McCrory was between a rock and a hard place. He didn’t like HB2, which is apparent after reading emails which came from his office, but with the legislature in charge, he faced a conundrum.
As reported by the Charlotte Observer citing an email from McCrory’s legal counsel, McCrory “fought against the bill.”
However, the pressure was on, as social conservatives reached out to push the bill through.
In the end, we all know McCrory signed it. With that sweep of the pen, he accepted responsibility for the law’s fallout, and in that regard, McCrory has stepped up to the plate.
He has dutifully defended the measure against which he lobbied. McCrory has been all too committed to becoming the cannon fodder for the General Assembly’s law. He has really accepted his position as Poor, Powerless Pat, and as legislators sit in gerrymandered districts, Poor Powerless Pat has real opposition in November.

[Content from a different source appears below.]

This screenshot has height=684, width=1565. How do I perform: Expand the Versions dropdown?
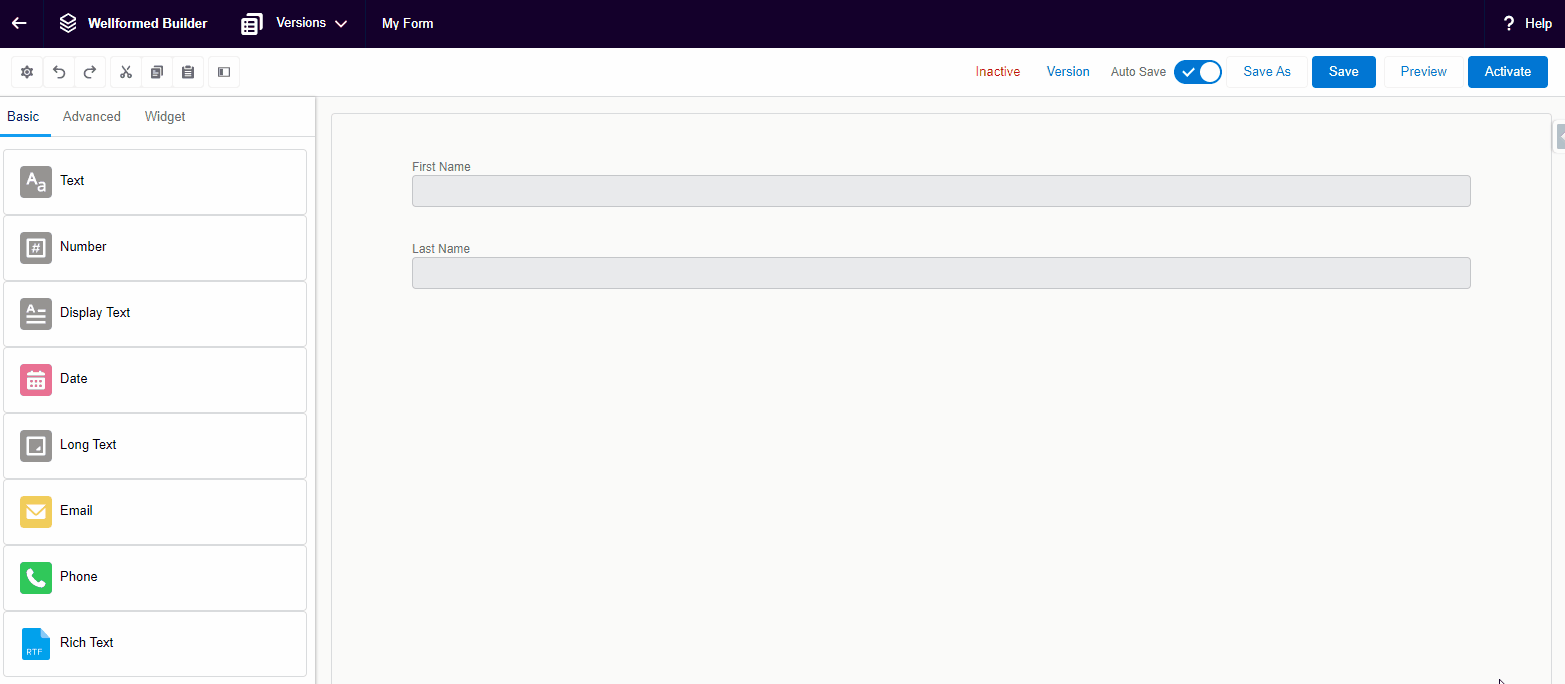[x=295, y=23]
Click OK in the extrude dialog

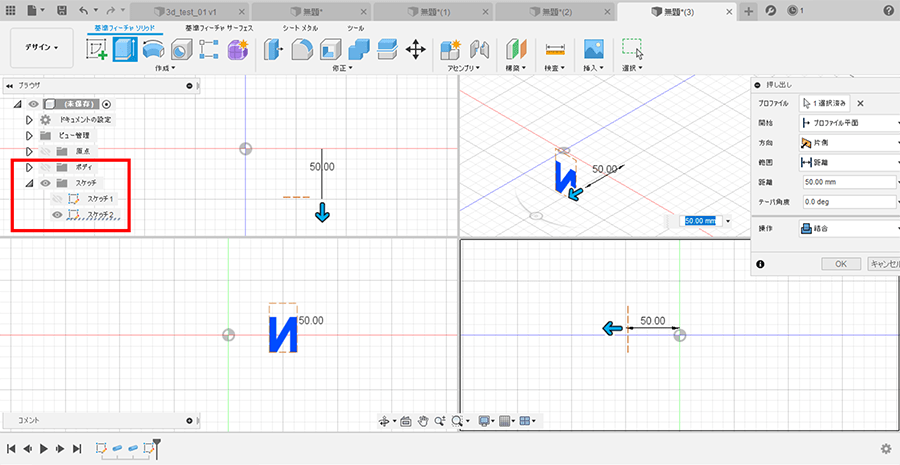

What else could he do? To have vetoed it would have offended the social right, which pulls the strings of the legislature. It was McCrory’s best bet to ride HB2 out. Now, I think he’s riding a plane hurling toward a mountainside. I think Poor, Powerless Pat’s days in Raleigh will soon come to a fiery end.
When HB2 started touching wallets, those who cared little about the issue of LGBT rights woke up. It’s sad it took all of this for people to question the bill. It’s sad the average person didn’t care enough about rights to have taken a stand before all the economic fallout.
The governor could have stepped up to the plate and become a leader in all of this. Instead, he accepted his role as Poor, Powerless Pat, buckling to the more conservative legislature and hoping he could ride the social conservative right to a victory.
The casualties have been many. Concerts, sporting events and businesses have pulled out of the Tar Heel State.
In the end it’s not folks like Franklin Graham, who was cited in emails as having offered to sit down with the governor, or Tammy Fitzgerald, who heads a group committed to a hate campaign against the LGBT community, that have suffered from HB2’s fallout. Those folks will continue to get their pay checks.
It’s the average guy or gal who needed McCrory to step up and be a leader. It’s ironic that after thinking he would ride the Carolina Comeback to victory, he’s now defending a “bathroom bill” he never really supported amid concerns regarding the economic fallout of the law.
PayPal stripped the state of 400 proposed jobs in the wake of the bill. Estimates from chambers of commerce note more than $400 million lost as a result of the law, and McCrory asked N.C. Senate Pro Temp Phil Berger for permission to use the bathroom 400 times this past month.
A real leader would have been a voice for his entire constituency. A real leader cherishes all of those he serves — even those with whom he differs. A real leader would have found it much easier to have defended an overridden veto than an attack on an entire segment of the population.
McCrory opted instead to happily assume the role of Poor, Powerless Pat.